**Raw data:**
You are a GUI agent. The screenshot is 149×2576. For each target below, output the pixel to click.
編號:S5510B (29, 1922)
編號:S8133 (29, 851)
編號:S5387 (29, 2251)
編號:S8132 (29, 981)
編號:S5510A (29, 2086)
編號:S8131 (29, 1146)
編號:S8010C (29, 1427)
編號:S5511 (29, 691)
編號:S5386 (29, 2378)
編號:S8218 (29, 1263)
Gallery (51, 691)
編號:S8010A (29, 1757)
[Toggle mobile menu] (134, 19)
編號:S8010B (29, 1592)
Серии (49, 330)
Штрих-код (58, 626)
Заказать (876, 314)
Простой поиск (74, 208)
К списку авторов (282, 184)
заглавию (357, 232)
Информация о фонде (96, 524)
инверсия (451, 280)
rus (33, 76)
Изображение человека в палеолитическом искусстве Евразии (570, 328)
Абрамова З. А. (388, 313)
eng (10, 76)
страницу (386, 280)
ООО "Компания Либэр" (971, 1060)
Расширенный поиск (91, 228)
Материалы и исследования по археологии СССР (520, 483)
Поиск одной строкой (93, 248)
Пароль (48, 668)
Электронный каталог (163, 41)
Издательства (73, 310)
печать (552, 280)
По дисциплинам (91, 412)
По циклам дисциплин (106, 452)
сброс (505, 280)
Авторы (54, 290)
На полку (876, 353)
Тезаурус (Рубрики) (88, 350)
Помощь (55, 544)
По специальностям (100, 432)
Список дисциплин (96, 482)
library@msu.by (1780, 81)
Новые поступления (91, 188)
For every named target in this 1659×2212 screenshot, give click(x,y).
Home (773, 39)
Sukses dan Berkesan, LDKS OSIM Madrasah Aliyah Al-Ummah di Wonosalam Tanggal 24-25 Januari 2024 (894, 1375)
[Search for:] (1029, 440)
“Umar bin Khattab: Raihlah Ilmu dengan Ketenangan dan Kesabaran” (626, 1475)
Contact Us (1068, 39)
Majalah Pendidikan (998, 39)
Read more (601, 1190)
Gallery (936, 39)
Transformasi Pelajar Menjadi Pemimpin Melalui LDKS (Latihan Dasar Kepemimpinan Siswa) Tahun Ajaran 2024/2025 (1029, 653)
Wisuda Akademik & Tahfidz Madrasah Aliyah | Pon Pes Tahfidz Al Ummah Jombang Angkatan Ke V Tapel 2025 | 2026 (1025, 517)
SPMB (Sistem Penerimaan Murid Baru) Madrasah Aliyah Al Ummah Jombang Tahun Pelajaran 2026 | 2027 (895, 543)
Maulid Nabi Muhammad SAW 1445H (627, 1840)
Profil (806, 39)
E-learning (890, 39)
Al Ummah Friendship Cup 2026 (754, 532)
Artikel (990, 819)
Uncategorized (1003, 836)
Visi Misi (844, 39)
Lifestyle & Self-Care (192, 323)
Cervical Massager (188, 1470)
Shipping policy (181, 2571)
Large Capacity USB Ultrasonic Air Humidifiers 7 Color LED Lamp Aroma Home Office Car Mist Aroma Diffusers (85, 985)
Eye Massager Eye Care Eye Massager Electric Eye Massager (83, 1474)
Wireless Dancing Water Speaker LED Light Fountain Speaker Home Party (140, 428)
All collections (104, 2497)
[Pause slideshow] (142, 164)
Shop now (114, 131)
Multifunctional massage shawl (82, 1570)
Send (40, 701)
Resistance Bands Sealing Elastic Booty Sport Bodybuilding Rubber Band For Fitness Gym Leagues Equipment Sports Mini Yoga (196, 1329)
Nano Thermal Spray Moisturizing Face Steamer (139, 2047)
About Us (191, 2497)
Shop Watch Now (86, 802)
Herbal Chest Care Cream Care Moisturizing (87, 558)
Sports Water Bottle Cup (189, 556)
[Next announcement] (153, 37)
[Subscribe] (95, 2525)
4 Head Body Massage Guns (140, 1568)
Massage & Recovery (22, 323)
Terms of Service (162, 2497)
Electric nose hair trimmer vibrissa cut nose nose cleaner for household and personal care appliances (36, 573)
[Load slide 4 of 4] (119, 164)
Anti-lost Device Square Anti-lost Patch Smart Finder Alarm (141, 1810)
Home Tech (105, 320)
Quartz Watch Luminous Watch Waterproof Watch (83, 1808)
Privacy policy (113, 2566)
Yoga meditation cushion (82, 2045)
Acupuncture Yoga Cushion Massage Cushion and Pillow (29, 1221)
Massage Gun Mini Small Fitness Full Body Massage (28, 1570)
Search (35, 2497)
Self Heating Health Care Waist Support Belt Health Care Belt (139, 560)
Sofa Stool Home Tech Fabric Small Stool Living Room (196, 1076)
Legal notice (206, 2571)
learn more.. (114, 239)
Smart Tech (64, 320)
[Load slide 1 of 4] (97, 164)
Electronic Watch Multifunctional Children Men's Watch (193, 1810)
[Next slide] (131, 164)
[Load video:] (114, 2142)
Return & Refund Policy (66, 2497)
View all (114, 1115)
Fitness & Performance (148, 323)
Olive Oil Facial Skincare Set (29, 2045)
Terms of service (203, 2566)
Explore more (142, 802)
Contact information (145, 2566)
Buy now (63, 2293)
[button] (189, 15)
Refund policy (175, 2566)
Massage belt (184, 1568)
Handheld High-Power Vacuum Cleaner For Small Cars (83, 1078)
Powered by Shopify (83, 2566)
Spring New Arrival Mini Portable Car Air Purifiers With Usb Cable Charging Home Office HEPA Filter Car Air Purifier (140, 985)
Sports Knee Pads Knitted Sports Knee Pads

**Problem description:** Using only the entries above, output the line with "編號:S5510B (29, 1922)", the line with "Серии (49, 330)", and all lines between them, exactly as they stand.

**Response:**
編號:S5510B (29, 1922)
編號:S8133 (29, 851)
編號:S5387 (29, 2251)
編號:S8132 (29, 981)
編號:S5510A (29, 2086)
編號:S8131 (29, 1146)
編號:S8010C (29, 1427)
編號:S5511 (29, 691)
編號:S5386 (29, 2378)
編號:S8218 (29, 1263)
Gallery (51, 691)
編號:S8010A (29, 1757)
[Toggle mobile menu] (134, 19)
編號:S8010B (29, 1592)
Серии (49, 330)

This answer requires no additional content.